### 提示テキスト
————————
説明

転がり軸受およびその熱処理方法

【課題】高荷重下においても優れた耐摩耗性や耐割れ性を発揮して優れた軸受機能を長期に亘って維持できる長寿命な転がり軸受およびその熱処理方法の提供。
【解決手段】内輪および外輪のいずれか一方を固定輪とすると共に、当該内輪と外輪との間に転動体を複数配設してなる転がり軸受であって、前記固定輪が、少なくとも、C:0.15〜0.26重量%、Cr:0.1〜0.8重量%、Ni:0.5〜2.5重量%の添加物を含む鋼材からなり、かつ、当該鋼材に含まれる添加物の関係を示す値E1(40Mn+20Cr+17Ni+10Mo+10Si)およびE2((2+0.9Ni)/C)が、E1≦90かつE2≧60を満足する。これによって、高荷重下においても優れた耐摩耗性や耐割れ性を発揮して優れた軸受機能を長期に亘って維持できる。

【発明の詳細な説明】
【技術分野】
【0001】
本発明は、多くの産業機械などに用いられている転がり軸受に係り、特に圧延機用ワークロールや連続鋳造機のガイドロール、ピンチロールなどのロールを支承するための軸受のように高荷重の条件下で使用される転がり軸受およびその熱処理方法に関する。
【背景技術】
【0002】
従来、鉄鋼設備の圧延機のロールネック軸受などのような高温、多湿、高荷重の条件下で使用される軸受としては、以下の特許文献1や2に示すような構造をした転がり軸受が使用されている。
これら特許文献1や2に開示されている転がり軸受は、複列内輪と複列外輪の間に複数のころ列(4列)を配設すると共に、その内輪と外輪との間にグリースを注入して耐摩耗性と高荷重に十分耐え得る強度を発揮すると共に、その両端を弾性シールで密閉することで異物の侵入やグリースの劣化と流出などを防止して軸受寿命の延長を図るようになっている。
【先行技術文献】
【特許文献】
【0003】
【特許文献1】特公昭60−14933号公報
【特許文献2】特公昭61−12130号公報
【発明の概要】
【発明が解決しようとする課題】
【0004】
ところで、このような高荷重下で使用される転がり軸受の場合、軸受が回転した際にその内輪と外輪と転動体(ころ)との間にグリースの油膜が形成されるが、この油膜のうち最も薄い部分が、内外輪および転動体の表面粗さよりも十分に厚ければ金属接触が起こらないため、摩耗が問題となることはない。
しかしながら、前記の鉄鋼設備の圧延機のロールネック軸受などのように非常な大きな荷重が作用する軸受の場合、その高荷重によって潤滑油膜が十分に形成されず、内外輪と転動体との間に金属接触が生じ、内外輪の軌道面や転動体の転動面が大きく摩耗する傾向がある。
【0005】
そして、摩耗により発生した摩耗粉などの噛み込みにより、さらに表面剥離を招いたり、さらに最悪の場合には、軌道面に割れが発生してロールの回転自体が不能になることも懸念される。
————————
### レコード一覧
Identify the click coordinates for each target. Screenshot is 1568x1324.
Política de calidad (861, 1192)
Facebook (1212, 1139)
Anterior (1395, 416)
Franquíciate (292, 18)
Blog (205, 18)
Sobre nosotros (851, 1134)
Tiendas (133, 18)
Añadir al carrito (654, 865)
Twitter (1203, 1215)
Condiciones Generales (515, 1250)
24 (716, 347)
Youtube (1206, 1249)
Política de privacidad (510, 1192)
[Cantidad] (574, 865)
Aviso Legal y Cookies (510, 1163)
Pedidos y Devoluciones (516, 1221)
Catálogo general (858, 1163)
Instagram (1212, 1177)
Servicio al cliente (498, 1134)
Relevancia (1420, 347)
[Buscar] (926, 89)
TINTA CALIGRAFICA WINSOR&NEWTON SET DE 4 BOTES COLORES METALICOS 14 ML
————————
### 演習課題
#1 レコードのうち「Política」という語を含む行をすべて探し出し、各行を転記すること。
#2 転がり軸受に関するテキストの続きを、最後の文の直後から書き起こすこと。
テキストとレコードは互いに独立しており、内容上の関連はない。

### 課題別解答
#1
Política de calidad (861, 1192)
Política de privacidad (510, 1192)

#2
そこで、本発明は前記のような従来技術が有する問題点を解決するために案出されたものであり、その目的は高荷重下においても優れた耐摩耗性や耐割れ性を発揮して優れた軸受機能を長期に亘って維持できる長寿命な転がり軸受およびその熱処理方法を提供するものである。
【課題を解決するための手段】
【0006】
前記課題解決するために第1の発明は、
内輪および外輪のいずれか一方を固定輪とすると共に、当該内輪と外輪との間に転動体を複数配設してなる転がり軸受であって、
前記固定輪が、少なくとも、C:0.15〜0.26重量%、Cr:0.1〜0.8重量%、Ni:0.5〜2.5重量%の添加物を含む鋼材からなり、
かつ、当該鋼材に含まれる添加物の関係を示す値E1およびE2が、E1≦90かつE2≧60を満足することを特徴とする転がり軸受である。
但し、E1=40Mn+20Cr+17Ni+10Mo+10Si
E2=(2+0.9Ni)/Cとする。
【0007】
このような構成をした本発明の転がり軸受によれば、後述する実施例からも明らかなように優れた転がり寿命や耐摩耗性を発揮できると共に、優れた靭性を有するため、耐体割れ性も大幅に向上する。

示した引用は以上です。